I did not come up with this. I found it via random Googling somewhere in SO (I cannot remember and cite that answer anymore).

X-Google-Smtp-Source

After some years (this blog was known as blog.postmaster.gr in the past afterall) I had to do some digging into an email’s headers. I couldn’t find what I was looking for, but there was a header inserted by the Google Workspace system named X-Google-Smtp-Source. It had a base64 encoded value. Decoding it did not produce any immediately meaningful result, so I dug a bit more. Searching for this header brings pages that repeat the following information from Google:

X-Google-Smtp-Source: This header shows the IP address of the computer that sent the email.

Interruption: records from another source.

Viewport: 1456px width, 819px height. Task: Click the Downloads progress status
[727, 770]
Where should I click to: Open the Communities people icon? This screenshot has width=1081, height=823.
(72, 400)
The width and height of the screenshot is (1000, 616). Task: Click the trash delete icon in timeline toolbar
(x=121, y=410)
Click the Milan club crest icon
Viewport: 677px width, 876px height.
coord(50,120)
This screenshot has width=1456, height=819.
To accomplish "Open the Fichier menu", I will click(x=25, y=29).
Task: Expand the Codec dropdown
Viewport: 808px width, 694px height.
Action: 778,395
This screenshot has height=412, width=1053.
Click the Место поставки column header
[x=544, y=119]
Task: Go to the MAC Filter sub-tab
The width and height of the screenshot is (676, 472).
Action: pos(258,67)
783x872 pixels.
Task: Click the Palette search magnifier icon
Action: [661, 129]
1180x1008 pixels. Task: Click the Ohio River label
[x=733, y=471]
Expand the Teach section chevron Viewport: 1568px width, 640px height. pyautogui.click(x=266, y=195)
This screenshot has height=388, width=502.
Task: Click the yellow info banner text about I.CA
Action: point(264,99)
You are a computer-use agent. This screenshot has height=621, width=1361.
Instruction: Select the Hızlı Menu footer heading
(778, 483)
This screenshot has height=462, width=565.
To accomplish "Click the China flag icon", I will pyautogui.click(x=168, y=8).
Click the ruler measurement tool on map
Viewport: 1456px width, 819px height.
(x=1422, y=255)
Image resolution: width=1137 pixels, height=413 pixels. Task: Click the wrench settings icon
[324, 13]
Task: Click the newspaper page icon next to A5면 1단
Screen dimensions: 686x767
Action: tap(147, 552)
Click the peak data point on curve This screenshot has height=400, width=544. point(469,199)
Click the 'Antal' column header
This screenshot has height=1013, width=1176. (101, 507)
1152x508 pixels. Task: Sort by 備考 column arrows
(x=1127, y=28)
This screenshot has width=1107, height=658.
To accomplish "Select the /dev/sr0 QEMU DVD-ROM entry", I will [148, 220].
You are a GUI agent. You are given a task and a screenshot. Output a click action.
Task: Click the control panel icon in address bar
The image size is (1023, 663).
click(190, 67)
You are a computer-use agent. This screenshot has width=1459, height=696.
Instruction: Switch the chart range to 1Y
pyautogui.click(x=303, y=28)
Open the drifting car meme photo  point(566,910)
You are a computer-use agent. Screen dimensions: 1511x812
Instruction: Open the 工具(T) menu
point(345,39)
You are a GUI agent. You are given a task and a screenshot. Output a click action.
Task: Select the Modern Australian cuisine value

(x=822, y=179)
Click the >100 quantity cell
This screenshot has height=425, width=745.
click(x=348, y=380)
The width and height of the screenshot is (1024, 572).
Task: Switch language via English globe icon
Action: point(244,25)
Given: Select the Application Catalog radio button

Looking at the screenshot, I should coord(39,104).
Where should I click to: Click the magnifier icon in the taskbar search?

https://support.google.com/mail/thread/230509179/need-to-know-email-sent-recieved-times?hl=en

This does not provide much information. I tried to look for more, and even asked ChatGPT and Bard but they too came up with nothing helpful. Until I reached the following mail thread:

:
These headers are typically base64 encoded encrypted serialized protocol
buffers. Without the key, you won’t get anything out of them, and the
keys rotate on a schedule. For what’s actually in them, it’s probably
overkill, but better safe than sorry.

They also don’t contain the IP address.
:
As Grant pointed out, we consider the IP address of the user to be PII and
do not share it in most cases.

https://www.mail-archive.com/mailop@mailop.org/msg08419.html

Notice also the contradiction: the header seems not to carry the originating IP address. It seems that at a point in time this was indeed carrying the source IP, but something (maybe legislation?) changed and the contents of the header changed too, without the documentation being helpfully updated.